Pour protéger les assemblées de disciples du Christ d’une telle tendance historique à l’autoritarisme, je privilégie l'organisation d’une réunion en cercle. Le prêtre n’est pas face à un auditoire, il est au milieu des gens, au même niveau. Pour une eucharistie, dans ce cercle, son, siège sera différent afin de signifier, en harmonie avec ses vêtements liturgiques, qu’il n’agit pas à cause d’un statut « sacerdotal » (seul Christ est sacerdos), mais dans la personne du Christ (in persona christi).

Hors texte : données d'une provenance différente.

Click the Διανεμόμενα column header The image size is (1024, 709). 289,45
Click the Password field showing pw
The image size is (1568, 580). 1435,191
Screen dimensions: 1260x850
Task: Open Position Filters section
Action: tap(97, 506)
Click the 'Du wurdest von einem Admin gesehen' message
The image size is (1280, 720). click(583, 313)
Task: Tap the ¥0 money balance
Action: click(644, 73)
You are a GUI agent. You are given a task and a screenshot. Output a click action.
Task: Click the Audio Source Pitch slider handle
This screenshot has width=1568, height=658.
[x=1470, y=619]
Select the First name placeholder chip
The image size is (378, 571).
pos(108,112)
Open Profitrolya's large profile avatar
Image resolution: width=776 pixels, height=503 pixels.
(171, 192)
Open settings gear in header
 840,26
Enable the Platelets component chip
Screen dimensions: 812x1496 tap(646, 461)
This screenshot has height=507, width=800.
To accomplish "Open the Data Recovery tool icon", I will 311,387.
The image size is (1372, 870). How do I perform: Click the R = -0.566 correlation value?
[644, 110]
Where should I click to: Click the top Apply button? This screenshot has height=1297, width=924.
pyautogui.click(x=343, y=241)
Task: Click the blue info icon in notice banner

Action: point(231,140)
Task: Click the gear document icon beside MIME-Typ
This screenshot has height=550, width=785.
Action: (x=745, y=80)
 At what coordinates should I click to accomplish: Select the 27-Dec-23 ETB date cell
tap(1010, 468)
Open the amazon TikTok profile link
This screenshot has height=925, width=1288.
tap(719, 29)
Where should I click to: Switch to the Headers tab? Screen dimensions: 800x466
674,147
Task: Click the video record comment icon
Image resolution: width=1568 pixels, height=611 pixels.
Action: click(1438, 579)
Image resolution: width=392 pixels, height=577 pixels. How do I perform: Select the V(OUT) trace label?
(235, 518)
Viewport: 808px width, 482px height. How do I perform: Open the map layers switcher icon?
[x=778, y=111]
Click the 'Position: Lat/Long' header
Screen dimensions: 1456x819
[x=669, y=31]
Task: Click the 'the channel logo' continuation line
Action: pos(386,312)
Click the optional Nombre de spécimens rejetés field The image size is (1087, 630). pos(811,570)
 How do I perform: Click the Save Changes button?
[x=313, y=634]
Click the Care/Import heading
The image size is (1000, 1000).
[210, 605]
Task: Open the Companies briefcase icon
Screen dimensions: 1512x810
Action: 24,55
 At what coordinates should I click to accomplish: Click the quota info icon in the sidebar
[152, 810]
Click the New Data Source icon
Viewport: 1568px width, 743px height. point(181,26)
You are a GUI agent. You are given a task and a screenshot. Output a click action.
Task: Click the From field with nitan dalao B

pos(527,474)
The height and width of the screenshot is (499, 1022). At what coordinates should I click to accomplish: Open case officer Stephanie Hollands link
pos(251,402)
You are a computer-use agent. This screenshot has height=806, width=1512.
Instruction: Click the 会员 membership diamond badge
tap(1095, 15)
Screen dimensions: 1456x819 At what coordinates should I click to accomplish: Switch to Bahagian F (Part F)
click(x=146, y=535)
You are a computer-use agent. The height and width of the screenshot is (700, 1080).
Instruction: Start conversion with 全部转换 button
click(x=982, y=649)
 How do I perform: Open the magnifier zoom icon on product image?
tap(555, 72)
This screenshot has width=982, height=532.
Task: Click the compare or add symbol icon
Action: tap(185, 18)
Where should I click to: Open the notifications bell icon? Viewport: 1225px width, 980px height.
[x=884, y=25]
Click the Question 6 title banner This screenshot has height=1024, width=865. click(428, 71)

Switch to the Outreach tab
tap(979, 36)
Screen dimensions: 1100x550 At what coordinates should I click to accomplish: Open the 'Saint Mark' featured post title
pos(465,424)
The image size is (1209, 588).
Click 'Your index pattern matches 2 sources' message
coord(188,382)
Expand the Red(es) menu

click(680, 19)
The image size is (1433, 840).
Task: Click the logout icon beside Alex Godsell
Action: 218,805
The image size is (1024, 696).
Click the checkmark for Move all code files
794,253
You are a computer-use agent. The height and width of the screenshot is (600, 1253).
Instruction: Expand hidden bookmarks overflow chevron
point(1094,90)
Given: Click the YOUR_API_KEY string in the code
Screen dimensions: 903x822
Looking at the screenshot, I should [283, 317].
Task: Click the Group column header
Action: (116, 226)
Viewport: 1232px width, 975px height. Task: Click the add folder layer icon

Certes, quand l’assemblée est importante, cette disposition à un même niveau pose problème. Les derniers rangs ne voient pas ce qui se passe auprès du sanctuaire. Si le Moyen-âge au fond de l’étroite nef gothique acceptait cette non-visibilité au nom du mystère chrétien, depuis le milieu du XXe siècle, ce n’est plus un argument recevable. Aussi je trouve justes les audacieuses constructions d’églises des années 1960 dans leur forme circulaire qui disposait les sièges de la nef en gradin centrés sur l’autel du sanctuaire. Il semblerait que les architectes reçoivent actuellement des commandes plus classiques, selon le plan romain basilical qui offre l’idée d’un sanctuaire tribune où, comme dans un théâtre, le meneur du jeu s’adresse à une foule d’auditeurs. Le sanctuaire, surélevé par rapport à la foule, devient une occasion de mise sur un piédestal. Pour que les fidèles participants prennent la parole, ils doivent rejoindre les micros et faire face à tous. La disposition en cirque avec gradins permet à chacun d’être vu par tous et de s’exprimer à tous, de sa place. Encore une fois, ceci est plus facile dans une petite assemblée. Une technique d’amplification, désormais possible, s’avère vite nécessaire pour les grands groupes.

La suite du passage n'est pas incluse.